According to the Global Tuberculosis Report 2019 by the World Health Organization (WHO), tuberculosis is one of the top 10 causes of deaths worldwide and the leading cause from a single infectious agent.
Fortunately, the disease is curable with medications and prescribed pharmaceutical products manufactured by the top pharmaceutical companies in India.
Symptoms of Tuberculosis
Medical experts assert that the human body may harbour the TB causing bacteria and it is the immune system that prevents the person from falling sick. Tuberculosis is typically divided into two categories, i.e. latent tuberculosis and active tuberculosis.

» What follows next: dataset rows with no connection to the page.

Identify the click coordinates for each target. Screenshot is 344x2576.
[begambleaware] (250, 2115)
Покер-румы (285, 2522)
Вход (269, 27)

Latent tuberculosis, also known as inactive TB, is referred to as a condition in which the person has TB infection but the bacteria remains in an inactive state and causes no symptoms. Though it is not contagious, it can still develop into active tuberculosis further in time.
Active tuberculosis, on the other hand, is contagious and can make the person fall seriously ill. Experts from the pharma industry in India assert that active tuberculosis may either occur in the initial weeks after the infection or years later. Some of the common symptoms of active TB include:
Apart from the lungs, TB can also affect various other body parts and organs, including the kidneys, spine, and brain. In case TB occurs outside the lungs, the symptoms may vary according to the organs involved. For instance, TB in the spine typically causes back pain while TB in the kidneys may cause blood in the urine.
Causes of Tuberculosis
As mentioned earlier, TB is primarily caused by the bacteria called Mycobacterium tuberculosis (MTB) that spreads from person to person through microscopic droplets released in the air. These droplets are typically released into the air when a person with untreated and active TB coughs, sneezes, spits, or speaks.
Furthermore, the Centers of Disease Control and Prevention (CDC) also claims that people who have HIV/AIDS or use IV drugs share an increased risk of getting latent TB infection.